Will the Real Scott Wilson Please Stand Up, Please Stand Up

The Microsoft Academic Search Service

At the recent Science Online London (SOLO) 2011 conference I attended a session on the Microsoft Academic Search service.  There seem to have been a lot of developments to this service since I first signed up for it shortly it had been announced.  I couldn’t get a decent feel for the service on my Android phone at the session since it uses Silverlight which isn’t supported on my phone.  However the tweets for the session were curated using Storify and these resources have been embedded in a post on the Nature blog which includes Twitter summaries of the third breakout sessions.From these useful notes I find that:

  • Microsoft Academic Search has details of over 27 million publications (see tweet).
  • There is an expectation that there will be up to 200 million publications by next year, but the biggest flaw is the content (see tweet).
  • Users can edit the content in the database i.e. using  crowd sourcing to cleanup the data  (see tweet).
  • Co-author and citation graphs shows relations which connect people (see tweet).
  • There is an open API for Microsoft academic search (see tweet).
  • Currently there’s no real system for claiming authorship on Microsoft Academic Research (see tweet).

I was impressed by the functionality and user interface. But in addition I was also interested in the issues raised in the tweets listed above regarding claiming authorship of papers and using crowd-sourcing to enhance the quality of the content.  I will discuss these issues in this post.

Personal Experiences

Shortly after returning to my office I reviewed the information it had about my research papers. A summary for my papers is illustrated below.

Although I am aware of the papers I have published I hadn’t really looked at the statistical analysis of the papers.  But in addition to details of the numbers of citations and the G-Index and H-index scores, of particular interest was the information about the 37 co-authors of papers I have published during my time at UKOLN.

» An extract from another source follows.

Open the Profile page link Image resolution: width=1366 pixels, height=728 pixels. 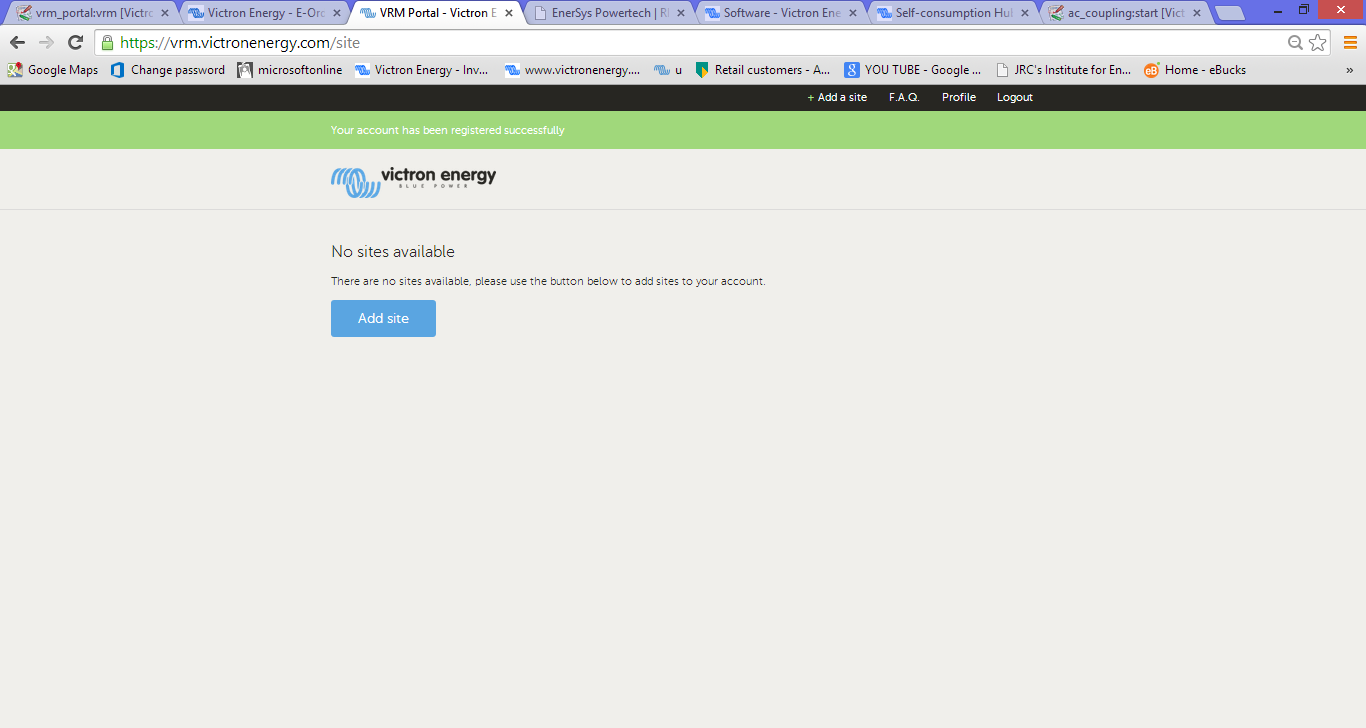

As illustrated the Microsoft Academic Search service allows you to view links between the co-authors. You can also produce a similar citation graph showing researchers which have cited your work.

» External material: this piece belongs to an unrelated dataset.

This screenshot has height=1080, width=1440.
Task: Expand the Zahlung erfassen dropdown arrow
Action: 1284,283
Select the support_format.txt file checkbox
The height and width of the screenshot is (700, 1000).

In addition you can also view the degrees of separation between two researchers - and I discovered that I have co-authored a paper with Sebastian Rahtz who has co-authored a paper with Dame Wendy Hall who has co-authored a paper with Sir Tim-Berners-Lee.

Interesting stuff – and if you are primarily a researcher the information on links and relationships may be particularly significant.  But can we trust the information which is depicted in the diagram?

Can We Trust The Information?

When checking details of my co-authors I noticed a number of errors. In the bottom right hand corner of the screen shot I have placed four of my co-authors:

Scott Wilson: Is based at CETIS, University of Bolton but on the Microsoft Academic Search service is listed as working at the University of British Columbia and apparently has published 74 papers.

Stephen Dean Brown: Is based at De Montford University but on the Microsoft Academic Search service is listed as working at the University of Toronto and apparently has published 88 papers.

Richard Davies: Is based at University College London  but on the Microsoft Academic Search service is listed as working at the University of Sheffield and apparently has published 35 papers.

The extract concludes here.